Leading over Saccone by just 579 votes at 1 a.m., with absentee ballots still left to count and all precincts reporting, Lamb took the stage at his election night party as “Congressman-elect Conor Lamb.”
“It took a little longer than we thought, but we got there,” the 33-year-old former Marine said.
The race to fill the open seat in Congress follows the resignation last October of Representative Tim Murphy, a Republican whose pro-life image was marred by allegations that he urged his mistress to undergo an abortion.
In contrast to Lamb, who ran as a moderate and actively worked to distance himself from national Democrats, the Republican Saccone brought out President Donald Trump for two rallies in his district.
Covering mostly Pittsburgh suburbs with a touch of Coal Country, the contested district itself will not exist in midterm elections later this year.
Though the district was shaped in what the Pennsylvania Supreme Court has determined to be an unconstitutional gerrymander by Republicans, a majority of judges found that throwing out the map ahead of Tuesday’s election would be too confusing for voters.
Democrats at the polls Monday voiced optimism about Lamb’s chances.
"I was happy to vote for Conor Lamb," said retired school teacher Marilyn Lanna of Mt.

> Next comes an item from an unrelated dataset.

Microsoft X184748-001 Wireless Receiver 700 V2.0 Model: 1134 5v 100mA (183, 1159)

Lebanon. "I don't like a lot of things Rick Saccone stands for. His stance on education proves he is no friend of education as far as funding charter school vouchers goes.”
Luv Purohit, a 24-year-old med student who paid attention to the candidates on the campaign trail, said he was put off by Saccone's stance on Pennsylvania’s heroin epidemic.
"I don't watch too much TV, but I saw Saccone's ad on YouTube promising to end the opiate crisis,” Purohit said. “Then I saw Lamb's ad that showed how Saccone wanted to cut funding to families affected by addiction. That made me want to come out and vote."
Raghu Nath, a professor of international strategic management at the University of Pittsburg, said he sees Lamb as a uniter.
"I want the country to stay united and not get divided," Nath said. "It's been splitting for the last 20 years.”
Language interpreter Carissa Yu, whose children attend Mt. Lebanon public schools, said she felt compelled to vote Democrat in the special election after last month’s high school shooting in Parkland, Fla.
"I want someone who can work on gun-control issues," said Yu. "The mass shooting really scares me. I don't know if my children will be 100 percent safe at school anymore."
"I'm not opposed to the Second Amendment, but nobody should be allowed to walk into a store and buy a semiautomatic weapon," Yu added.
Yu, who immigrated to the U.S. from Taiwan in 1985, said she believes Lamb is the candidate who will better represent minority voters if elected.
"I'm am from Taiwan, my husband is from Belgium, both of us are immigrants,” she said. “The main reason we stayed here is because this is a land of opportunity. The Dreamers came here not by choice but because their parents brought them here. Now because a president doesn't agree, you plan to kick them out? That really bothers me.
“We need someone who is more open minded and can accept different voices," Yu added. "I feel like I need to have my voice heard."